This chart shows a number of technical developments in June live cattle.
First, after posting the previously mentioned high the contract consolidated before establishing a double-top formation the week of January 14, 2013. This week saw June live cattle hit a peak of $134.425 before moving below the previous week's low and closing lower for the week. In other words, establishing a bearish reversal confirming the idea the top was in the market.

And if that wasn't enough, the interim between the double-top peaks saw weekly stochastics (second study) establish a bearish crossover (week of December 31, 2012) with the faster moving blue line crossing below the slower moving red line with both above the overbought level of 80%. This too indicates the trend of the contract had turned down.

Also notice that the noncommercial net-futures position (bottom study, long futures minus short futures pulled from weekly CFTC Commitments of Traders report) shows the reason why live cattle have been in a downtrend while fundamentals remain bullish. The week of January 7, 2013 saw the position peak at a +49,306 contracts (more longs than shorts) before declining to a low of -10,639 contracts the week of April 1, 2013. However, last Friday's report showed the position switch back to a +2,964, possibly hinting at renewed buying interest by noncommercial traders.

If the contract begins to stabilize, and possibly close this week near its weekly high (whatever that turns out to be, weekly stochastics could move toward the establishment of a bullish crossover signaling an upward change in momentum. If so an uptrend could soon develop, driven by continued noncommercial buying, resulting in a possible test of resistance at set retracement levels.

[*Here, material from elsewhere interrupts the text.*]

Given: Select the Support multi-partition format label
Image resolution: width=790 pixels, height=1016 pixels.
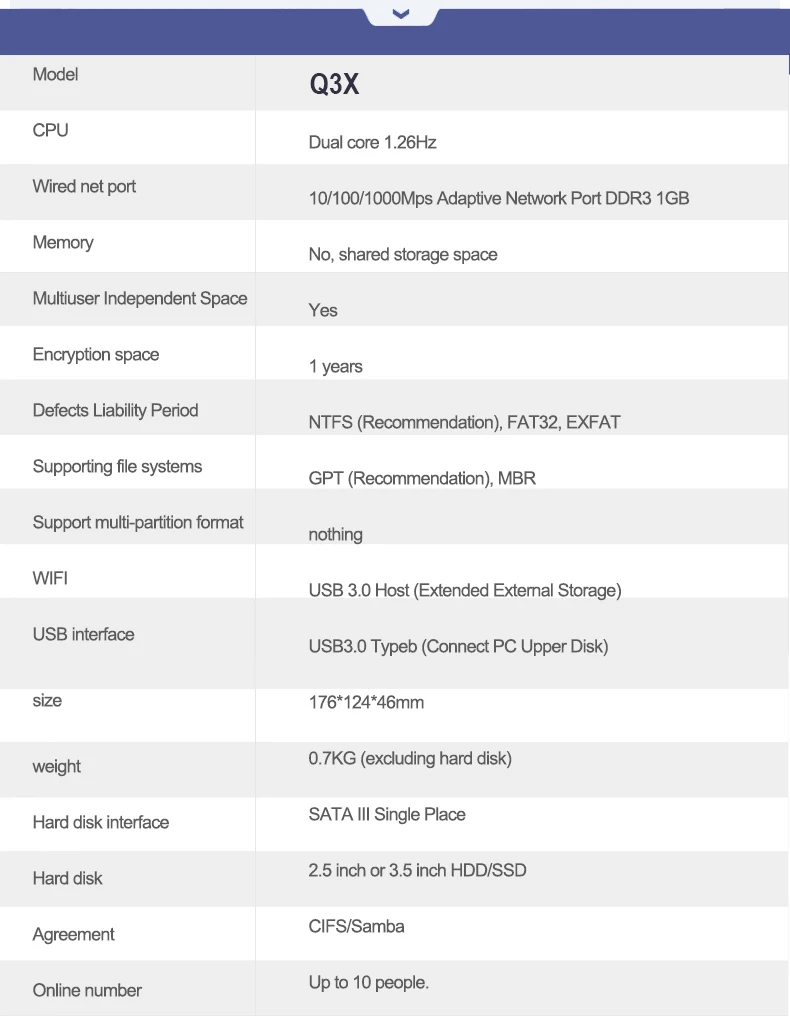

Another look at the weekly chart shows initial resistance near $124.40, the 33% retracement of the recent downtrend, and a level near the low end of a recently established price gap (area where no trade occurred) between the low of $124.64 (week of March 18) and the high of $124.55 (week of April 1). Given the bullish June to August futures spread though, the June contract should be able to retrace 50% to 67%, putting the longer-term target between $126.90 and $129.50.